If we can’t get the conversation started now while this movement has life, then it will likely never see the light of day once the next big news story hits everyone’s Facebook feed.
It only takes one visit to some of the Facebook jewelers groups to see that sexism and inappropriate behavior are still alive and thriving in our industry. Last year on one of these forums, when a jewelry store owner created a post that asked what he could do about an older male customer who continued to come in to his store only to flirt with a younger female employee (an act that was seemingly making her uncomfortable), he received plenty of well-thought-out, constructive feedback. However, he also received the following responses: “Charge admission and offer him a senior citizens discount.” And, “Post the picture of the hot chick working for you so I can call her.” These replies were from jewelers, one of whom I know fairly well, and while I wasn’t surprised at his response, I was taken aback at the fact that he would put it in writing on social media for all the world to see. (Rule number one, people … if it’s on social, it lives forever.) Even a few prominent men in the watch community have recently rolled their eyes at some of the tales coming out of the “Time’s Up” initiative, believing that the stories are getting out of hand and going as far as to tell me that when I didn’t report being inappropriately touched by a retail jeweler at a trade show in 2016, I was the problem.

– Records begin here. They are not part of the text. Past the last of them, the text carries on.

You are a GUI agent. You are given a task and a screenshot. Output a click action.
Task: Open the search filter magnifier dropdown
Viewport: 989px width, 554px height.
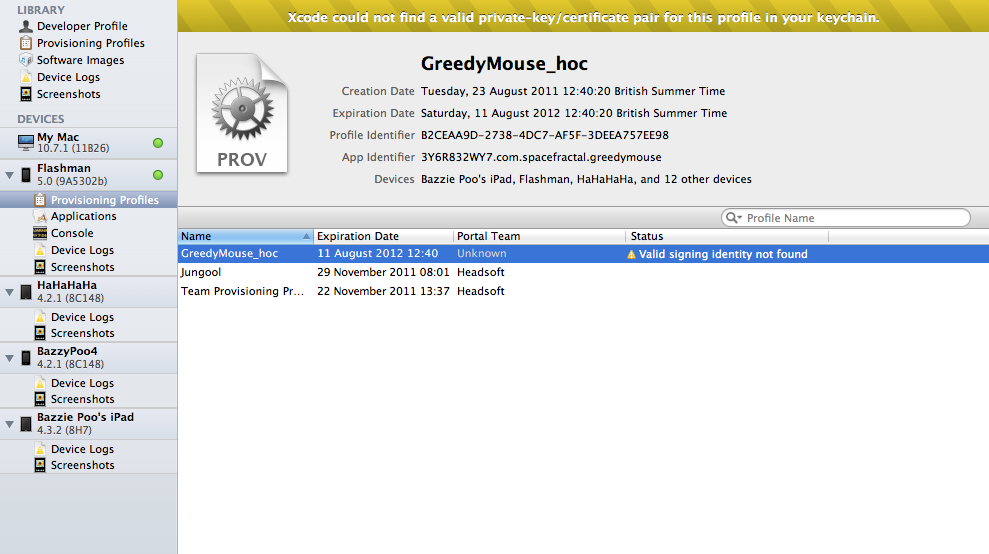(x=734, y=218)
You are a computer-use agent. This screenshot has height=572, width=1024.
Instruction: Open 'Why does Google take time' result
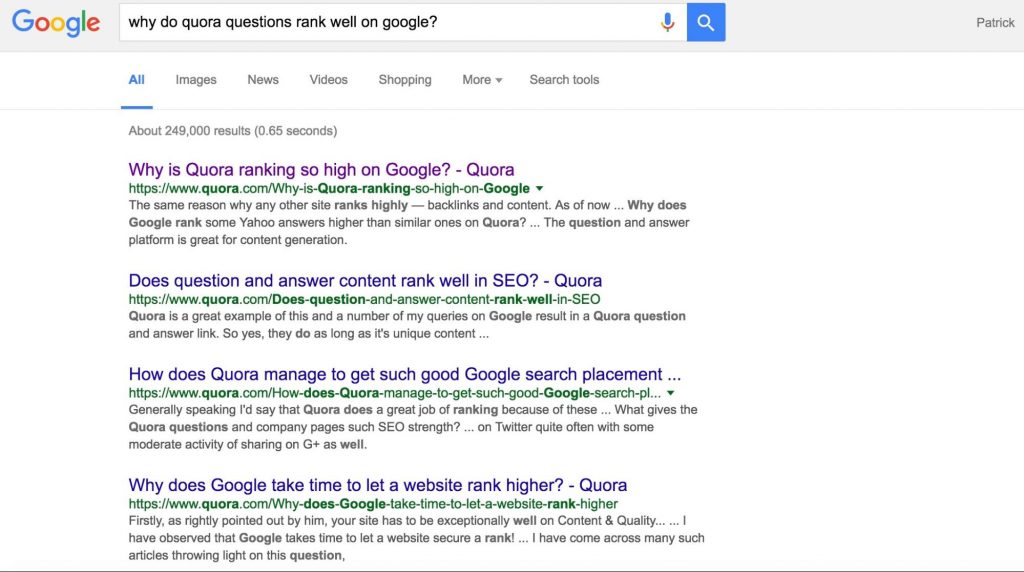[377, 485]

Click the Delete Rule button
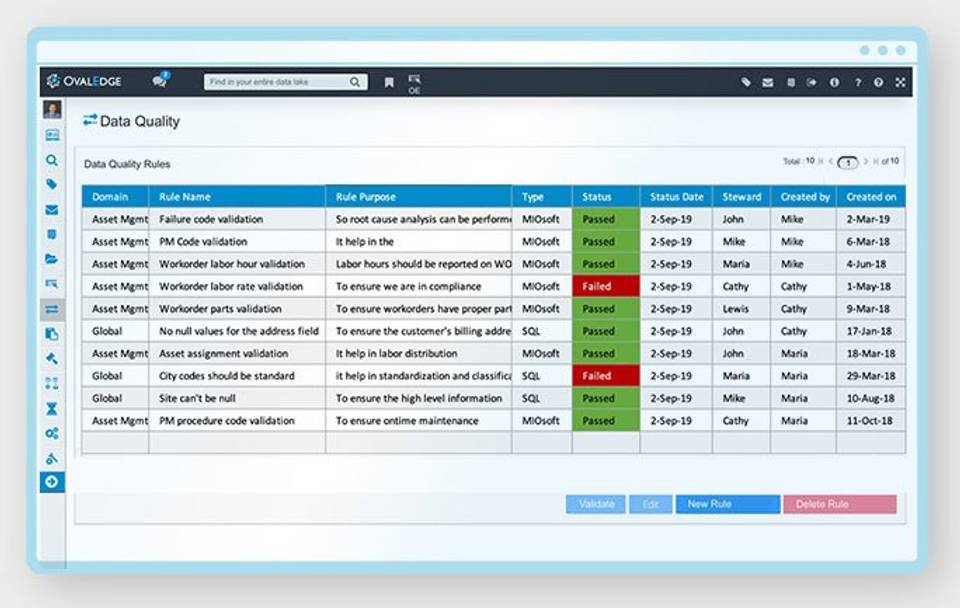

And you know what? Maybe I was. Maybe the women in our industry and I should forgo the risks involved in calling out our perpetrators and just start publicly naming those who discriminate against us, harass us, assault us and put us in uncomfortable situations. But do be careful what you wish for, jewelry industry, because when the names start flying, they likely won’t stop, which means a LOT of well-known and beloved folks could face a similar fate to Mr. Weinstein.
Bringing it back to whether the Time’s Up movement and what it has set out to accomplish are realistic goals in communities and industries like ours that don’t have Oprah Winfrey as their champion, I’d have to say that it’s going to be a struggle, but that it will be a much harder struggle if we don’t at least try. Jewelry women all over the world are starting to realize their power, with groups like the UK’s Women’s Jewellery Network gaining momentum and putting harassment issues at the forefront of their purpose. If we can’t get the conversation started now while this movement has life, then it will likely never see the light of day once the next big news story hits everyone’s Facebook feed. But the end game here – the one that all women and many men wish to come to fruition – is that common sense takes precedent. If you wouldn’t want someone saying it to your daughter, don’t say it to someone else’s. If you don’t know the difference between a compliment and an inappropriate statement, then you’re part of the problem. And if you’re someone’s manager, supervisor, mentor, sales director, client or editor, know that you’re a person in a position of power, and that if you abuse that power, you may risk being outed. Added Monica, “I keep waiting for the other shoe to drop in the jewelry industry.”
The movement has started. It’s a slow start, but it’s a start. And if we work together as a community, we can change things for the better.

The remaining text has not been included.